What is changing in Bank of Ireland hybrid working?
Verified fact: Most employees are required to attend the office at least two days a week, or eight days a month, under a hybrid policy introduced last year. Staff were told that from June, swipe-in data will be visible and reported monthly to line managers, showing the number of days each employee attends a Bank of Ireland office or hub.
The bank’s chief people officer, Matt Elliott, said not enough staff are meeting the minimum requirements. He added that attendance records will now be taken into account in employee performance assessments. If a colleague is not meeting the minimum in-person requirement, they will receive a full year rating of “inconsistent, ” unless a line manager decides there is good reason.
Informed analysis: The significance is not just administrative. By tying attendance to formal rating outcomes, the bank is turning office presence into a performance metric. That means Bank of Ireland hybrid working is no longer only about where staff work; it is also about how the organisation judges them.
Why are bonuses and pay rises now part of the policy?
Elliott told staff that performance rating affects any bonus the group may award, as well as future pay increases. He also said failure to meet the attendance requirement can lead to disciplinary proceedings, “as it would for any matter of non-compliance. ” The message is clear: the policy is not only about visibility in the office, but also about consequences attached to pay and job standing.
Verified fact: The bank said its approach includes a network of remote working hubs and designated offices, and that it continues to allow flexibility where this is justified. Elliott described the model as “market-leading” and said the bank is “to the forefront” of companies blending in-person collaboration with remote working flexibility.
Informed analysis: The tension lies in the contrast between the language of flexibility and the mechanics of enforcement. A policy framed as modern and balanced is now being reinforced through monitoring, rating, and disciplinary risk. For staff, the practical question is not whether hybrid work exists, but whether it remains genuinely negotiable.
How is the bank enforcing attendance more tightly?
Bank of Ireland said monthly swipe-in data will be shared with line managers. That means individual attendance patterns will no longer sit quietly in a system; they will be reviewed as part of routine management oversight. The bank also linked the tougher stance to a meeting of its Group Executive Committee, led by CEO Myles O’Grady and made up of heads of all areas of the organisation.
Verified fact: The bank said the tougher approach follows the introduction of the new hybrid rules six months earlier. It also said colleagues who meet the requirement have a more positive experience and higher engagement, and that “achieving consistency is essential. ”

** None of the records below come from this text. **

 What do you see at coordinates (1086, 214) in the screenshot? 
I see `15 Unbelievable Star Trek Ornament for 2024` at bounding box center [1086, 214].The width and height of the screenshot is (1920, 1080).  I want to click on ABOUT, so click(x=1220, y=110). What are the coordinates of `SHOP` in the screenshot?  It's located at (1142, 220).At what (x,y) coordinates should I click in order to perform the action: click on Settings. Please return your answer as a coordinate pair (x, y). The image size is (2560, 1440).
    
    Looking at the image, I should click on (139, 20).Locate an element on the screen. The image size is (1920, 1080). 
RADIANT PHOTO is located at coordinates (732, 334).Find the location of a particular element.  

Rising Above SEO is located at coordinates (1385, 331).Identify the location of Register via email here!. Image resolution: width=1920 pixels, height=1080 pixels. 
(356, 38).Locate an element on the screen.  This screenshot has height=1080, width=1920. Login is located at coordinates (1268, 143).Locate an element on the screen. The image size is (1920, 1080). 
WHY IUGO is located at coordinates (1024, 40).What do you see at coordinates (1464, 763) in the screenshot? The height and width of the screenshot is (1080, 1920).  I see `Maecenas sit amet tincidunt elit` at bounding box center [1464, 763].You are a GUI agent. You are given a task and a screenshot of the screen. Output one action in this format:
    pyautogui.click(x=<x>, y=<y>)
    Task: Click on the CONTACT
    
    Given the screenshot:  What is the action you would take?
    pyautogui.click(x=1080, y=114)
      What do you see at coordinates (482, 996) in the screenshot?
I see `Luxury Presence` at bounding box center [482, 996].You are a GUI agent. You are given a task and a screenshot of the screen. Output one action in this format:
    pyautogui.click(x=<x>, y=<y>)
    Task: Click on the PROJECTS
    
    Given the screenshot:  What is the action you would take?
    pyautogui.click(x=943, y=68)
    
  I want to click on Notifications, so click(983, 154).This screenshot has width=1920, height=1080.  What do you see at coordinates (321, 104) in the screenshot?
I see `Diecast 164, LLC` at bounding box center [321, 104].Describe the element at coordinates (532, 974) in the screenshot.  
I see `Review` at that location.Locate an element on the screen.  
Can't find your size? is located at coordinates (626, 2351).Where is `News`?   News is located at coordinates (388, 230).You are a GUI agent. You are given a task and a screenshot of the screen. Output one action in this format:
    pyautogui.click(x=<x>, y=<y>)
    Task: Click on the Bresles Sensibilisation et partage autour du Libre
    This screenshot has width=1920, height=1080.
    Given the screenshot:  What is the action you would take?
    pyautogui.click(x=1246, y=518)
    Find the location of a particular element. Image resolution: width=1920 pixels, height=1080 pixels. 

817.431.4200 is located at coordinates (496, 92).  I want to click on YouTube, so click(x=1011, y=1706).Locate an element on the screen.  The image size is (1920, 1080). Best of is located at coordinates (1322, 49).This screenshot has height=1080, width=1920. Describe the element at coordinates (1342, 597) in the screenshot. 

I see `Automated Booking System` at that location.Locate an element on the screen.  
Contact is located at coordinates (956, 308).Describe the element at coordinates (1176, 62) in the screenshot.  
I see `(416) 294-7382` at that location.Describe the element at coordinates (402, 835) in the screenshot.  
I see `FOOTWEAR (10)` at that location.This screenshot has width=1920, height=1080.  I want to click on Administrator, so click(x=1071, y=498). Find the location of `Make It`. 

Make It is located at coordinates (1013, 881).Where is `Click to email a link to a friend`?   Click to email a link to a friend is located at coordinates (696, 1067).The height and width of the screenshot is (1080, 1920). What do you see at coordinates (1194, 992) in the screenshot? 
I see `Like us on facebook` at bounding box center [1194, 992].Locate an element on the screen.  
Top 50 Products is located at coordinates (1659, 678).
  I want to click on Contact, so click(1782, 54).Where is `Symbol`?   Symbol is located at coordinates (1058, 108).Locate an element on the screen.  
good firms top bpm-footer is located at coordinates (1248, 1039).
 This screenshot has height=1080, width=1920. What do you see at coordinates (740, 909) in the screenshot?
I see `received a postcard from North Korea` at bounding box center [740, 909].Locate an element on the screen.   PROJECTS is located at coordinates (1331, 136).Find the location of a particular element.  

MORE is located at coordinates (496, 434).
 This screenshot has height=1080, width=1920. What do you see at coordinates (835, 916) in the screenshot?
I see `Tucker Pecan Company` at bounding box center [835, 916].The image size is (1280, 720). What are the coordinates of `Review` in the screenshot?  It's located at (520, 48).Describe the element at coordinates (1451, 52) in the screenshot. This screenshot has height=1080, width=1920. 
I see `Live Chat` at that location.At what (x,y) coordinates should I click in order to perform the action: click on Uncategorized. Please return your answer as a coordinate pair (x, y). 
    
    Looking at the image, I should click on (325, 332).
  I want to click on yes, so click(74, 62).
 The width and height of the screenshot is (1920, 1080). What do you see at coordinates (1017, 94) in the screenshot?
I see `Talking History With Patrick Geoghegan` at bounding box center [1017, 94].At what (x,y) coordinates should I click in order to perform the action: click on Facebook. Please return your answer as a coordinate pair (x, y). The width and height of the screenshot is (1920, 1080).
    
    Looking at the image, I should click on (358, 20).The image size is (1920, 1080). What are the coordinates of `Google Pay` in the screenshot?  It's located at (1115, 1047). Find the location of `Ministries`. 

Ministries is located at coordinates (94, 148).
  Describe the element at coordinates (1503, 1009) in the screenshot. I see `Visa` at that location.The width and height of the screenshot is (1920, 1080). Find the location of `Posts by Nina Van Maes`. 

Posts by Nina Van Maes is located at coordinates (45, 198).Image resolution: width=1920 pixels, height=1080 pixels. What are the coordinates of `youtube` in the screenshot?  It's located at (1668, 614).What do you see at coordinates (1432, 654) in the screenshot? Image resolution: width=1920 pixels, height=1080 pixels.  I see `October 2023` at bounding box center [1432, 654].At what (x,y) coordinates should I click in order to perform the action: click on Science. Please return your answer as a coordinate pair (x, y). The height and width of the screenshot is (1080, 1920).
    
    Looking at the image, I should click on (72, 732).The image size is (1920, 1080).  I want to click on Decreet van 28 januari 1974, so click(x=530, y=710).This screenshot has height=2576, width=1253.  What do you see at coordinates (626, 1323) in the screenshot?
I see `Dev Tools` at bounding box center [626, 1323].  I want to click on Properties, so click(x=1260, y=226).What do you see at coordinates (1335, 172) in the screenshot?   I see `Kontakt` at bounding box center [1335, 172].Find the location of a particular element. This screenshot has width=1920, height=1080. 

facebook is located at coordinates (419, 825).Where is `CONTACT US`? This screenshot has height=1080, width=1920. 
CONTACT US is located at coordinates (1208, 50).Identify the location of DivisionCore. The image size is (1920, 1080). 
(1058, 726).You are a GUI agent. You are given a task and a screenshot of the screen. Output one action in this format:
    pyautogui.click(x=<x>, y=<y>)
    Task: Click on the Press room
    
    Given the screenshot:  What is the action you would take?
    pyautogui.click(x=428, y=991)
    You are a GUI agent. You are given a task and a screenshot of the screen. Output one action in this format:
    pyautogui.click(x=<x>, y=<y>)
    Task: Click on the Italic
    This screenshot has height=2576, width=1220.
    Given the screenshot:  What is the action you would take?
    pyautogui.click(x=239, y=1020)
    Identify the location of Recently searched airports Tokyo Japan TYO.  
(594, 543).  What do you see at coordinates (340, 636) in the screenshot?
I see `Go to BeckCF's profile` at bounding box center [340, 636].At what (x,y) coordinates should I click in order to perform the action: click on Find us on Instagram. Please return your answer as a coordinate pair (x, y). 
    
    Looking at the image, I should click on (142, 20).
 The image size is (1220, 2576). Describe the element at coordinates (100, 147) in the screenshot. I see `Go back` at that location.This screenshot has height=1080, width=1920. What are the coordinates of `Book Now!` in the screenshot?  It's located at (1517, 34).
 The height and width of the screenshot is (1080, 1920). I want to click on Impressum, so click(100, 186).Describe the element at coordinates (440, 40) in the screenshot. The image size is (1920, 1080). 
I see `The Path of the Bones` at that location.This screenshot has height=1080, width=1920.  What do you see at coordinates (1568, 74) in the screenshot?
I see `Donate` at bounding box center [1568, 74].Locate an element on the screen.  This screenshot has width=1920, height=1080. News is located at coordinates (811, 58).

Informed analysis: That framing suggests the bank sees attendance as a culture issue, not merely a scheduling issue. But once digital swipe data is elevated into performance management, the policy takes on a more coercive character. The line between management oversight and employee surveillance becomes a central point of dispute.
Who is challenging the policy and on what grounds?
The Financial Services Union strongly opposed the bank’s intention to link individual swipe data to performance ratings and disciplinaries. The union said this marked a serious departure from commitments previously given by the bank, including that it would not monitor individual digital swipes.
The union said it has data protection concerns about the collection, processing and use of individual swipe-in data for performance management and disciplinary purposes. It said it would raise the matter with the Data Protection Commission and the bank as a matter of urgency. John O’Connell, general secretary of the union, said the bank had been given every opportunity to hold meaningful negotiations over changes the union said were made unilaterally.
Verified fact: The union also referred the bank to the Workplace Relations Commission over the changes last August, after the new hybrid policy was announced last year.
Informed analysis: The conflict is no longer just about how many days staff spend in an office. It now concerns who controls the data, how that data is used, and whether attendance rules can be turned into a disciplinary tool without meaningful negotiation.
The bank’s position is that consistency, engagement and flexibility can coexist. The union’s position is that the enforcement model crosses a line. Taken together, the dispute shows that Bank of Ireland hybrid working has become a test case for how far employers can go in monitoring office attendance before flexibility becomes compliance by another name. The demand now is for transparency on how attendance data is used, how decisions are made, and whether the policy is being applied in a way that staff were ever truly able to accept.